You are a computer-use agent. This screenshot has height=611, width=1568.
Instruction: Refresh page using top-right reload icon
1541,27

==

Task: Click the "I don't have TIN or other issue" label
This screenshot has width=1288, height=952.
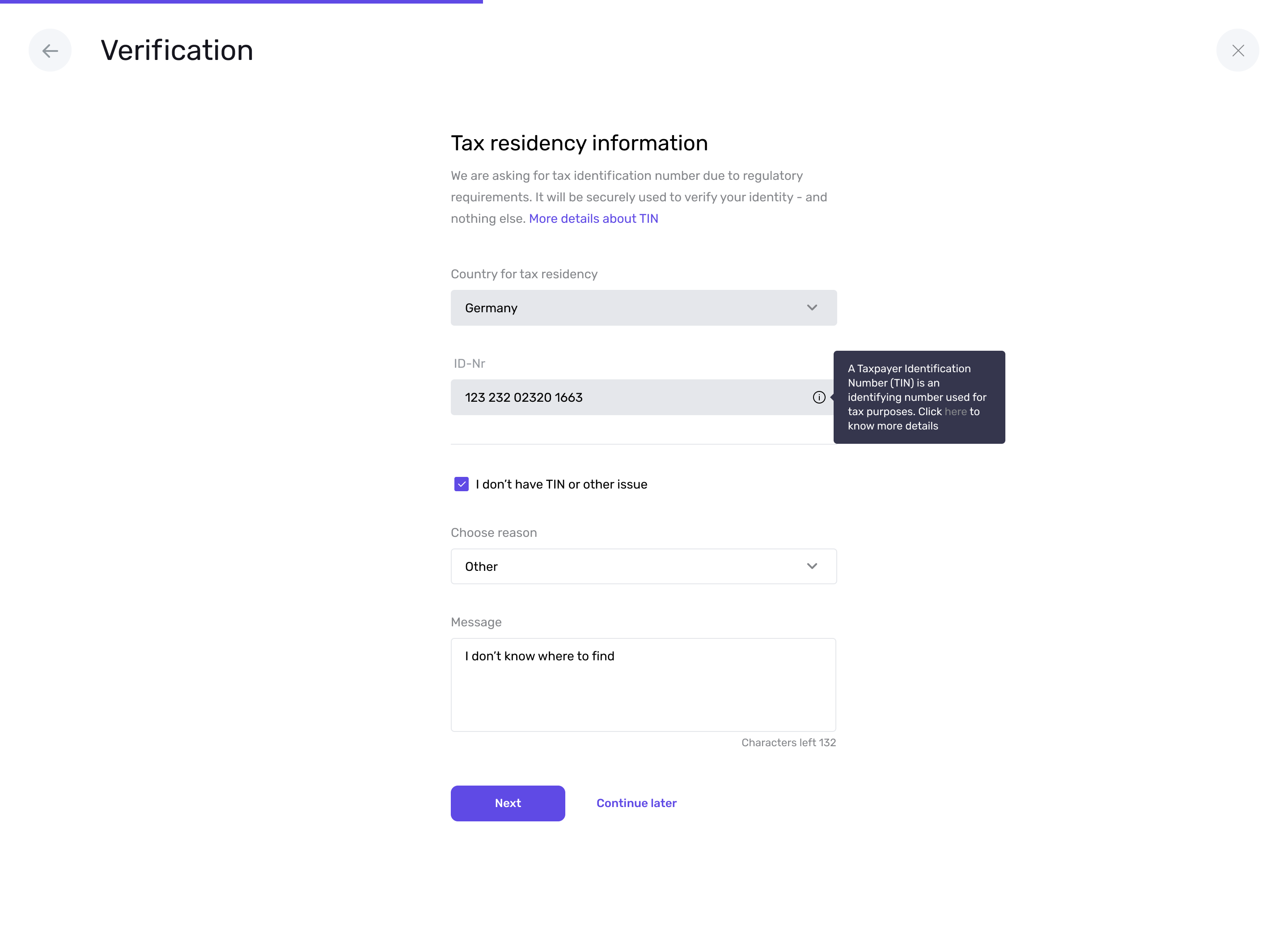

■ Short problem
Put the lines above into a numbered list, starting at the line that contains "Task: Click the" and ending after the line that contains "This screenshot has width=1288, height=952.". Leave out any blank lines.

■ Response to the exercise
1. Task: Click the "I don't have TIN or other issue" label
2. This screenshot has width=1288, height=952.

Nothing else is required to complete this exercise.